• _Reading text_:

Start

If "name" is absent the previous name is used.
Initially "main" is used.
.IP from:
.br
Rvalue giving start of line-range.
If "from" is absent the previous value is taken.
Initially the value is 1.
Remember that line-numbers are local to routine declarations.
.IP to:
.br
Rvalue giving the end of the line-range.
If the comma is present but "to" is missing the previous
value is used.
Initially the value is 1000.
If both comma and "to" are absent the value of "from" (as defined above)
is used.
This situation occurs frequently if control is required in one specific
line.
.IP repeat:
.br
Rvalue giving repetition count.
If "repeat" is absent the previous value is used.
Initially the value 1 is taken.
The repeat mechanism is powerful but obscure.
Its major application is to get control when a specific line
has been executed "repeat" times.
However, if the line-range contains more lines, every breakpoint
in this area which is reached during
execution will decrement the repeat counter
and thus the number of breakpoints in the line-range must
be taken into account carefully.
.SE
.LP
When a line-condition is given to C-TRACER it responds with its
interpretation of that command.
Some examples:
.DS
.ul
/fun/^
fun from 1 to 1000
.ul
//7,10/^
fun from 7 to 10
.ul
//,50/^
fun from 7 to 50
.ul
//40/^
fun from 40 to 40
.ul
///5^
fun from 40 to 40 repeat 5
//^
fun from 40 to 40 repeat 5
.DE
The user is responsible for the occurrence of at least one
breakpoint in the specified line-range.
This is not checked by C-TRACER.
A non-satisfiable line-condition results if the line-range
does not contain any breakpoints.
The specification of a line-condition does not terminate the
conversation at the current breakpoint.
A newline character is still required to end the dialogue and
activate the line-condition.
.SH
Stop-conditions
.PP
The most powerful feature of C-TRACER is provided by 
the so-called stop-conditions.
In general a list of relations is given to C-TRACER which must hold
before any breakpoint may become active.
Some examples of legal stop-conditions are
.DS
(x>=0)
(x>=0 && c== 'a')
(x>=0 &&(c == 'a' || c=='b'))
.DE
The syntax of stop-conditions is:
.DS
stop_condition
	: ( relation_list )
	.
.DE
.DS
relation_list
	: ( relation_list )
	| relation_list boolean_op relation
	| relation
	.
.DE
.DS
relation
	: lvalue relational_op rvalue
	.
.DE
.DS
boolean_op
	: ||
	| &&
	.
.DE
.DS
relational_op
	: >
	| <
	| >=
	| <=
	| ==
	| !=
	.
.DE
.PP
An explanation of the precise meaning of
stop-conditions will now be given.
A stop-condition is activated at the conclusion of the conversation
in which it was specified.
From that moment on, C-TRACER tests at every breakpoint encountered
during program execution whether individual relations hold.

End

• _Exercises to complete_:
- 1) Reproduce the stretch of the C-TRACER text from "Initially the value is 1." through "value is 1000.".
- 2) Answer these from the C-TRACER text, one per line:
(a) What is the initial value of "to"?
(b) What is the initial value of "repeat"?
(c) When is a stop-condition activated?

• _Given material_:

Start

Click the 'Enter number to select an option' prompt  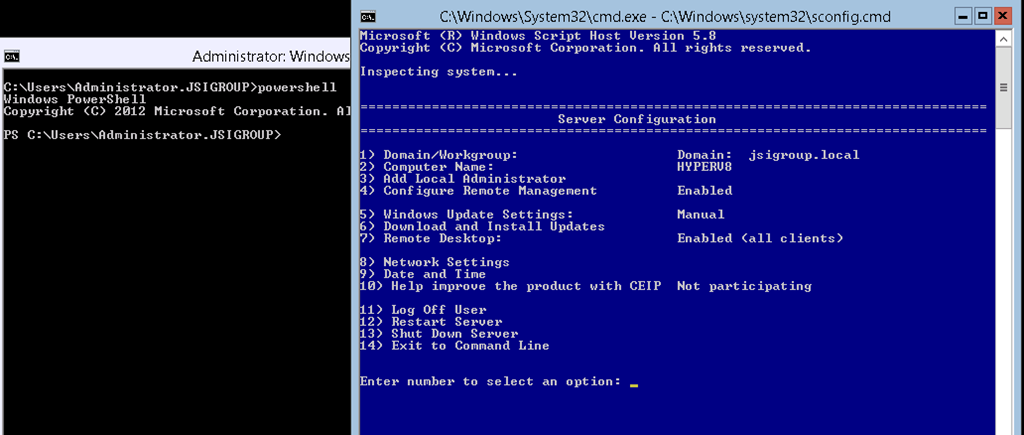point(489,382)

End

• _Answers to the tasks_:
- 1)
Initially the value is 1.
Remember that line-numbers are local to routine declarations.
.IP to:
.br
Rvalue giving the end of the line-range.
If the comma is present but "to" is missing the previous
value is used.
Initially the value is 1000.

- 2)
(a) 1000
(b) 1
(c) At the conclusion of the conversation in which it was specified.